● PROBLEM TO WORK ON
Copy every line from the material below that holds "legend".

● SOURCE DATA
──────────────────────────────

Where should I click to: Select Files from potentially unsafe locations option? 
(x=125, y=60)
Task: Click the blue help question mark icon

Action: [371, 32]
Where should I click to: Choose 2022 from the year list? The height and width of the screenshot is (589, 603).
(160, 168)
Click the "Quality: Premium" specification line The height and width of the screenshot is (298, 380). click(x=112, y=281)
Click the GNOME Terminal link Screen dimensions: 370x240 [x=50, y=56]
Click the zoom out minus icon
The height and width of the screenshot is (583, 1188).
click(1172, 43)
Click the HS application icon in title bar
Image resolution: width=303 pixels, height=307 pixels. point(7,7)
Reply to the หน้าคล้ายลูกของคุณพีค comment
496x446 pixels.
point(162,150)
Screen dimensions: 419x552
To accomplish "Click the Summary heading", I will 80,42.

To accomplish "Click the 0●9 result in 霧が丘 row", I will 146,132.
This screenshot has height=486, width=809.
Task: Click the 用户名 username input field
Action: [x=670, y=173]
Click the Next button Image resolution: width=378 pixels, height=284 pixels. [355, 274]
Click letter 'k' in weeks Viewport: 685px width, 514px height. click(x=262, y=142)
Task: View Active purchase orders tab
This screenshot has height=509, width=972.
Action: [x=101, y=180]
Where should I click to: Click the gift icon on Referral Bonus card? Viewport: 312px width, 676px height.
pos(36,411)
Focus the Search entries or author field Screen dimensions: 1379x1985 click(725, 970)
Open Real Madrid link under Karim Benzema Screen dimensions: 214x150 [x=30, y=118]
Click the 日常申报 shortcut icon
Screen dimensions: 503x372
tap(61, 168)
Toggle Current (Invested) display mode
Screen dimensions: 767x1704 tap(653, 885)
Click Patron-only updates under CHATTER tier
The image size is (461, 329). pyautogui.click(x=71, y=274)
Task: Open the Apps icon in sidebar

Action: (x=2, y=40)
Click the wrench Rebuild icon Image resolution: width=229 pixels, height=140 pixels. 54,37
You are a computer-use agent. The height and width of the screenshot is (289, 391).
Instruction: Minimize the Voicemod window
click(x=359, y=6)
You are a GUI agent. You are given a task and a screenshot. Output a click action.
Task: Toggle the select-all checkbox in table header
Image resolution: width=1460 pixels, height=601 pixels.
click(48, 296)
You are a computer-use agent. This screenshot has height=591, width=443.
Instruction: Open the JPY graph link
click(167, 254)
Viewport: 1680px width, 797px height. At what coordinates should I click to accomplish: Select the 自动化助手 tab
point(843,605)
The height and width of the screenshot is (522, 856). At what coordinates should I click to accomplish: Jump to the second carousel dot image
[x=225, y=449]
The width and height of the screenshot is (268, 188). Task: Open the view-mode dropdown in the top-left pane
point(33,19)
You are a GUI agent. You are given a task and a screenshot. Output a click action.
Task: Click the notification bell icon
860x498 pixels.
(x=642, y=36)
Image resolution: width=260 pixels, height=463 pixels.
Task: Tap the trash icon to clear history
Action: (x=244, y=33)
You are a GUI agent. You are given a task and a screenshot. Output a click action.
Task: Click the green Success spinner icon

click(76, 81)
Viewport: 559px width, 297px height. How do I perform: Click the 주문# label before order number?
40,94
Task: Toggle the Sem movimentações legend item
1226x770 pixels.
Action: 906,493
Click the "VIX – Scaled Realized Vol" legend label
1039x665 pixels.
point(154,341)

──────────────────────────────

● TASK ANSWER
Task: Toggle the Sem movimentações legend item
Click the "VIX – Scaled Realized Vol" legend label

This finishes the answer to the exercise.